La citada ausencia del sonido de las campanas era más que sintomática. Suspendidos los oficios religiosos, ya nunca se escuchaba eso que nuestro hijo llama equivocada y enérgicamente "dolón". No doblaban las campanas, es cierto, al no haber misas ni entierros tradicionales. Estábamos silenciando el adiós a los muertos hasta este domingo, vigésimo noveno día de confinamiento, cuando a las 12, sin esperarlo, el pequeño y yo escuchamos de nuevo el lejano repique de las campanas. A partir de ahora, sonarán todos los días en muchas ciudades como recuerdo a las víctimas.
Es impresionante, si uno lo piensa bien -es decir, racionalmente y sin anteojos ideológicos-, que antes de la reclusión cada vez que se moría un ex futbolista miles de personas lo recordaban en cada estadio y campo de España mientras que hasta ahora, con 17.000 muertos amontonándose en las morgues, no había un solo acto de recuerdo colectivo -ni siquiera virtual- por todos esos cuerpos y esas almas. Quizás optamos por el ruido de los aplausos porque tanto mutismo ahí fuera nos estremece y necesitamos animarnos unos a otros.
En esa actitud nuestra de no hablar de los muertos operarán motivos psicológicos y de otras índoles. Pero también el lenguaje político que nos rodea
Los confinados apenas hablamos de los muertos. En esa actitud nuestra operarán motivos psicológicos y de otras índoles. Pero también influye el lenguaje político que nos rodea. Veamos un ejemplo. Este domingo Pedro Sánchez aprovechaba su perorata de cada fin de semana para destacar "la fuerza del enemigo que nos ha invadido", mencionar la "Segunda Guerra Mundial", prometer que vamos a "superar la guerra" y pedir un gran pacto de estado porque se avecina la "posguerra". Es bastante revelador que el presidente del Gobierno se valga de términos bélicos para todo menos para hablar de los "caídos", ¿no creen?
En todo caso, la forma de afrontar las defunciones en masa nunca ha sido fácil. Allá por octubre de 1918, en medio de otra epidemia, Josep Pla escribía esto en su célebre cuaderno: "La gripe continúa matando implacablemente a la gente. En estos últimos días he tenido que asistir a diversos entierros. Esto, sin duda, hace que empiece a sentir una mengua de emoción ante la muerte –que sentimientos reales y auténticos se me transformen en una especie de rutina administrativa–. Nuestros sentimientos están siempre afectados por lo poco o por lo mucho –son de una movilidad indecente. Aunque sólo fuese por esta razón convendría que este escándalo de la patología tuviese un fin –que la gripe no matase a nadie más–".

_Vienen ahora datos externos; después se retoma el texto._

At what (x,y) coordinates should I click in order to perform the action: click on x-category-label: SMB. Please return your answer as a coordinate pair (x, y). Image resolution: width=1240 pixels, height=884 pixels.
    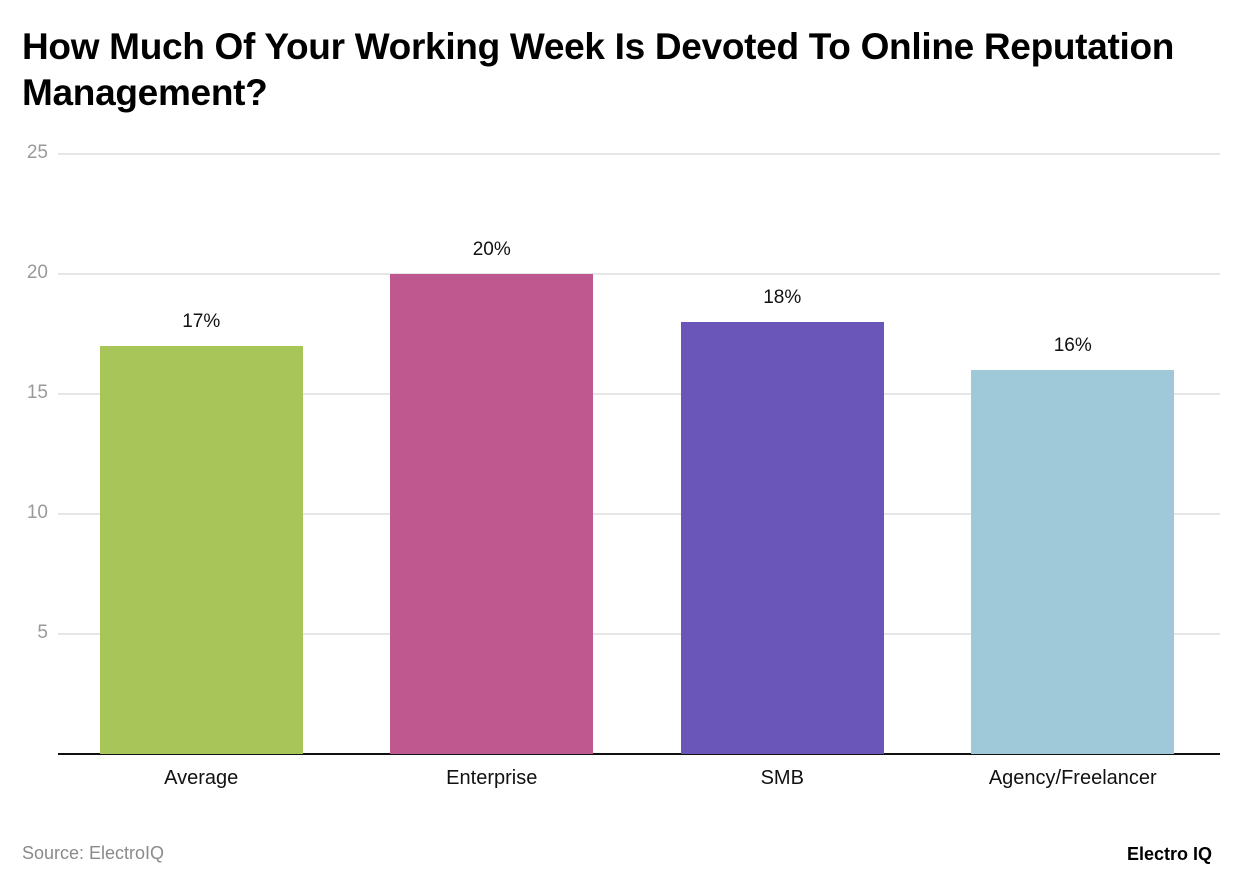
    Looking at the image, I should click on (782, 778).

Pasarán muchos días, lamentablemente demasiados, hasta que el coronavirus deje de matar implacablemente en España. Entretanto hoy, como hace cien años, asistimos a tantos decesos sin apenas emoción, como si no fueran con nosotros. Cuando el portavoz de turno aparece cada mañana suelta el dato fríamente como esa "rutina administrativa" de la que hablaba el escritor catalán. Resulta que tenemos que celebrar que mueran solo 500 personas porque 24 horas antes habían muerto 600. Contagiados por el ambiente, trufado de demasiada propaganda, hablamos de "doblar la curva" y de otros términos recién llegados a nuestro vocabulario. Desnaturalizamos la muerte. La descontextualizamos. La descarnamos.
Justo eso es lo contrario de lo que pretende y simboliza el tañido de las campanas. Para su popular obra Por quién doblas las campanas, Hemingway utilizó los versos del poeta inglés John Donne, que en el siglo XVII esculpía que "la muerte de cualquier hombre me disminuye, porque estoy ligado a la humanidad; y por consiguiente, nunca hagas preguntar por quién doblan las campanas; doblan por ti". Seamos o no religiosos, creamos o no en la resurrección, las campanas hasta ahora silenciadas doblan por los muertos y por todos nosotros. Nos recuerdan que somos mortales. Nos muestran con crudeza esta realidad que parece irreal. Por ello, y por la sonrisa de mi hijo al escucharlas, agradezco que por fin vuelvan a sonar.